From 448d343d4f28aa2105b3df2a0788ef499a6609fa Mon Sep 17 00:00:00 2001
From: Marcos Bento <Marcos.Bento@ecmwf.int>
Date: Mon, 2 Oct 2023 11:29:11 +0100
Subject: [PATCH] ecflow_server: correct default status log optimization

These changes correct the optimisation/inhibition of unnecessarily logging the node state change, applicable to the descendants of a node with default status COMPLETE.

Without these changes, the controlling flag was update+used and, because it was passed as reference, later incorrectly applied to siblings nodes.

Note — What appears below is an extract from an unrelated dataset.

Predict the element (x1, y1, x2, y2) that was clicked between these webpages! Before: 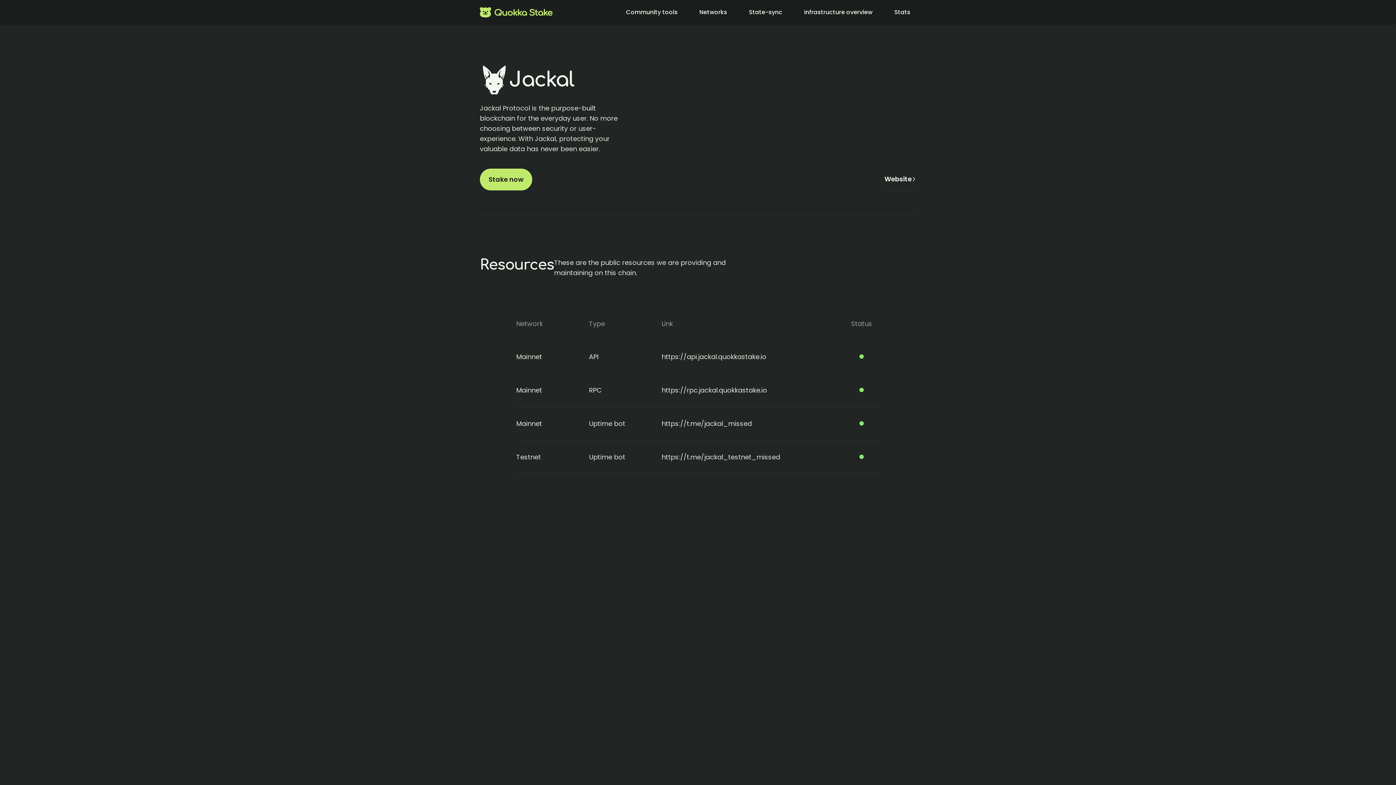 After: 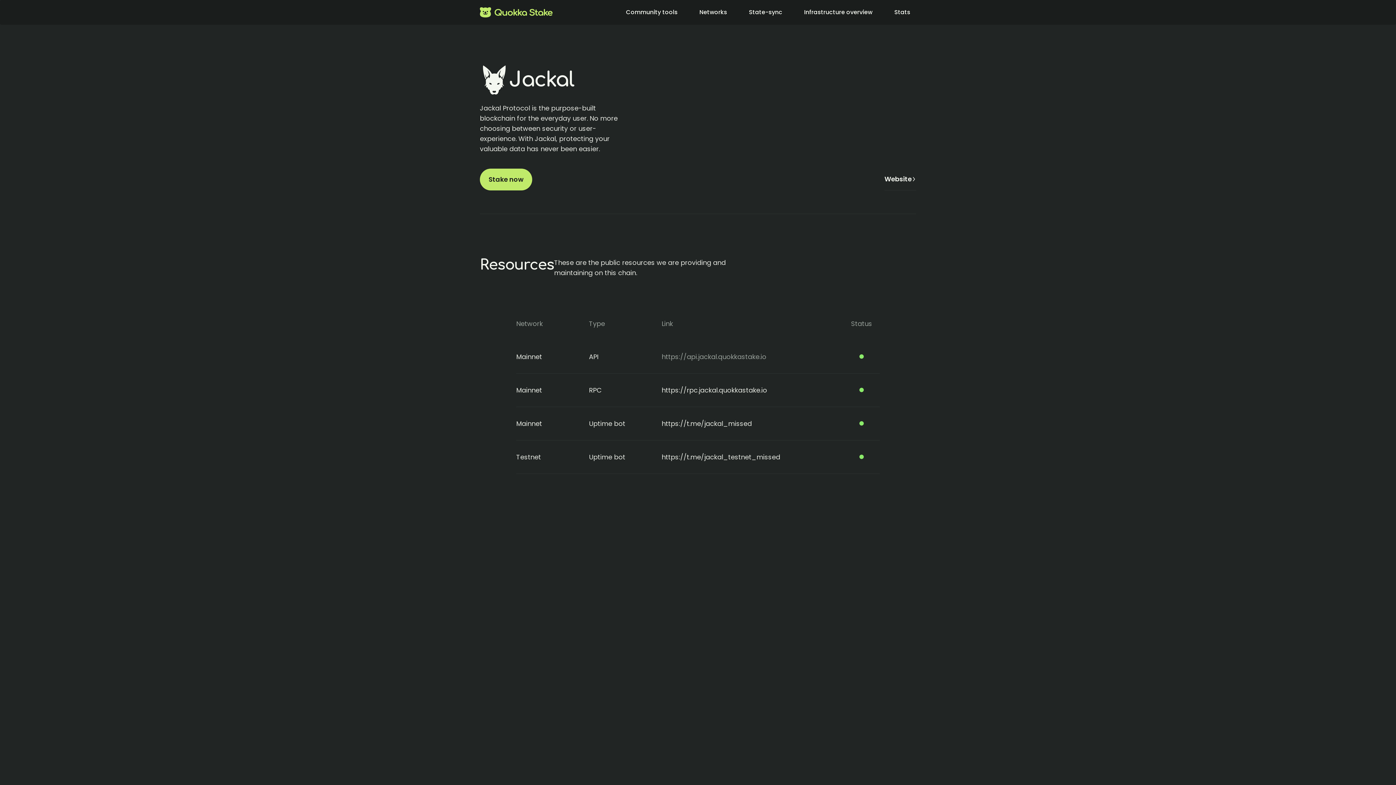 Action: label: https://api.jackal.quokkastake.io bbox: (661, 352, 766, 361)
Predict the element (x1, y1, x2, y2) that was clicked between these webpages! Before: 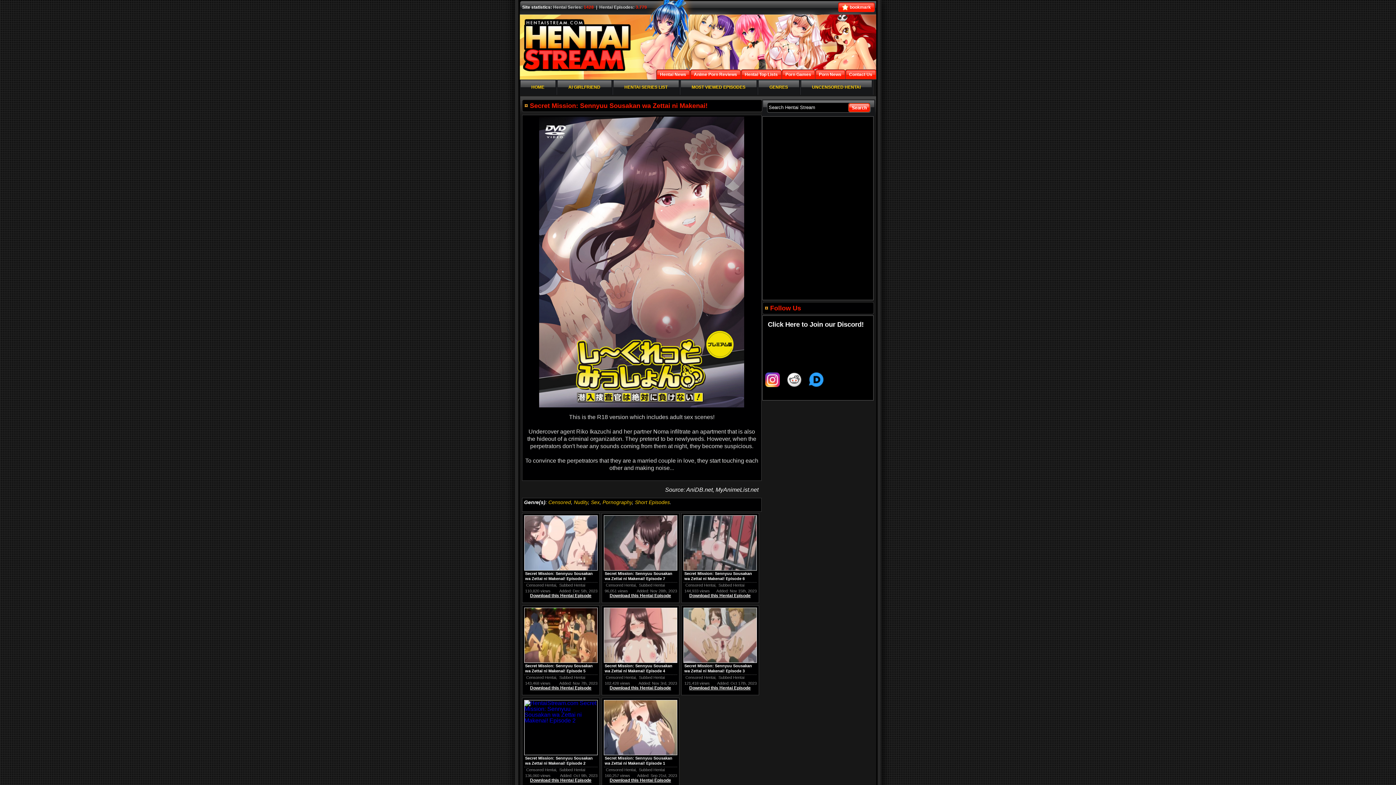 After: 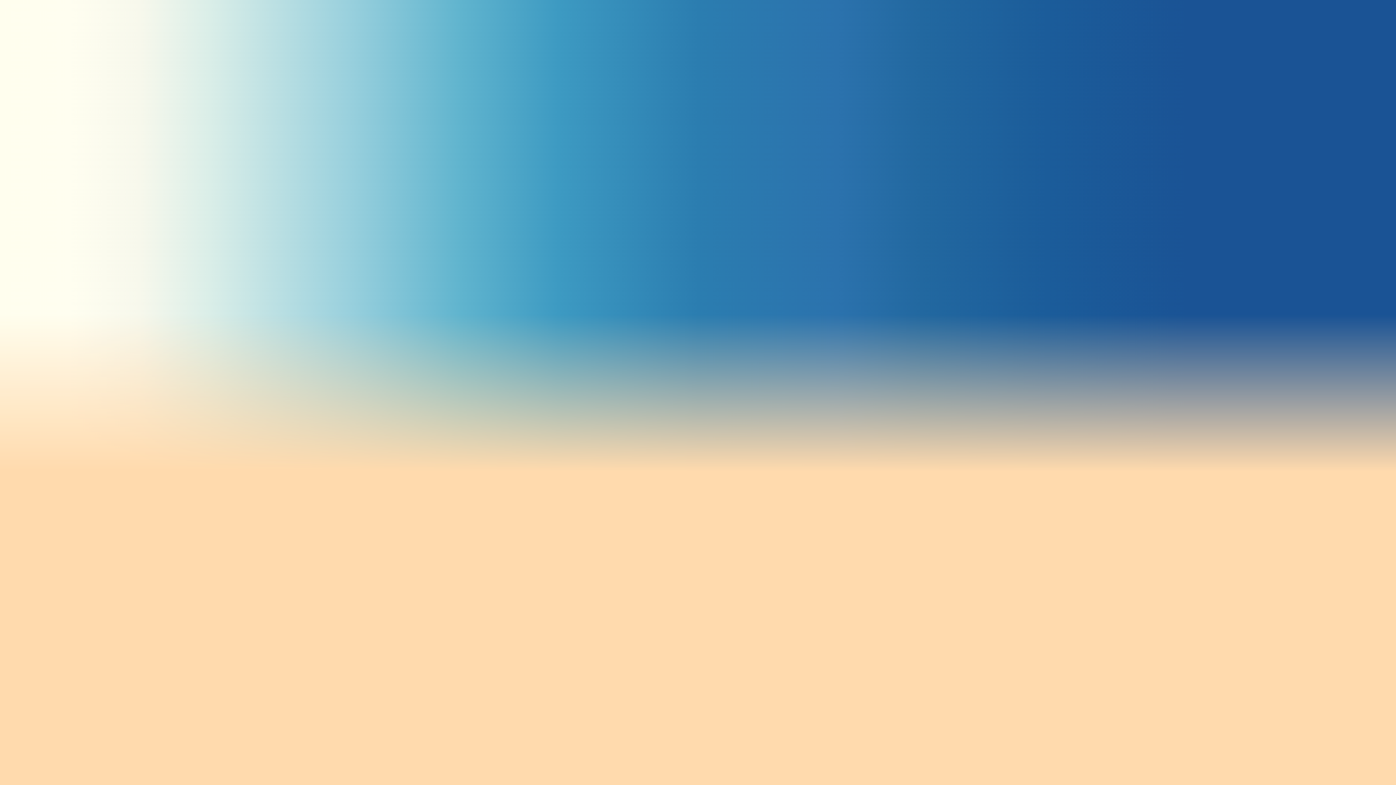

To avoid similar issues in the future, all Requeue_args data members not currently updated in the scope of handling requeue are made constant.

Re ECFLOW-1914
---
 ANode/src/Node.hpp          | 10 +++++-----
 ANode/src/NodeContainer.cpp | 14 ++++++--------
 Base/src/AbstractServer.hpp |  2 +-
 3 files changed, 12 insertions(+), 14 deletions(-)
diff --git a/ANode/src/Node.hpp b/ANode/src/Node.hpp
index 719eca339..fc48624c8 100644
--- a/ANode/src/Node.hpp
+++ b/ANode/src/Node.hpp
@@ -187,12 +187,12 @@ class Node : public std::enable_shared_from_this<Node> {
               reset_next_time_slot_(reset_next_time_slot),
               reset_relative_duration_(reset_relative_duration),
               log_state_changes_(log_state_changes) {}
-        Requeue_t requeue_t{FULL};
+        const Requeue_t requeue_t{FULL};
         int clear_suspended_in_child_nodes_{0};
-        bool resetRepeats_{true};
-        bool reset_next_time_slot_{true};
-        bool reset_relative_duration_{true};
-        bool log_state_changes_{true};
+        const bool resetRepeats_{true};
+        const bool reset_next_time_slot_{true};
+        const bool reset_relative_duration_{true};
+        const bool log_state_changes_{true};
     };
     virtual void requeue(Requeue_args&);
 
diff --git a/ANode/src/NodeContainer.cpp b/ANode/src/NodeContainer.cpp
index b2f76cc3e..2dfbf0f45 100644
--- a/ANode/src/NodeContainer.cpp
+++ b/ANode/src/NodeContainer.cpp
@@ -140,20 +140,18 @@ void NodeContainer::requeue(Requeue_args& args) {
     if (args.clear_suspended_in_child_nodes_ >= 0)
         args.clear_suspended_in_child_nodes_++;
 
-    // If the defstatus is complete, don't bother logging the state change in the re-queue
-    // When we have several thousands children (as in operations), we will end up
-    // changing state to queue, then again changing it back to complete.
-    // To avoid this problem we don't bother logging state change for re-queue
-    // See: ECFLOW-1239
-    if (d_st_ == DState::COMPLETE)
-        args.log_state_changes_ = false;
+    // If the node `default status` == COMPLETE, we don't log the change of state when re-queueing the descendants.
+    // Without this optimization, all children would change state to QUEUED, and eventually change back to COMPLETE.
+    // This avoids flooding the log with unnecessary messages regarding several thousand children
+    // (e.g. as it happens in operations). See ECFLOW-1239 for details.
+    bool log_state_changes_descendents = (d_st_ != DState::COMPLETE);
 
     Node::Requeue_args largs(args.requeue_t,
                              true /* reset repeats, Moot for tasks */,
                              args.clear_suspended_in_child_nodes_,
                              args.reset_next_time_slot_,
                              true /* reset relative duration */,
-                             args.log_state_changes_);
+                             log_state_changes_descendents);
 
     for (const auto& n : nodes_) {
         n->requeue(largs);
diff --git a/Base/src/AbstractServer.hpp b/Base/src/AbstractServer.hpp
index cc83cd328..321c4ac94 100644
--- a/Base/src/AbstractServer.hpp
+++ b/Base/src/AbstractServer.hpp
@@ -178,7 +178,7 @@ class AbstractServer {
 
     // Instead of immediate node tree traversal at the end of child command
     // we use 'increment_job_generation_count' to defer job generation to server
-    // The server will will check job generation count at poll time.
+    // The server will check job generation count at poll time.
     // This approach radically reduces the number of times we traverse the node tree
     // and hence improves server throughput.
     void increment_job_generation_count() { job_gen_count_++; }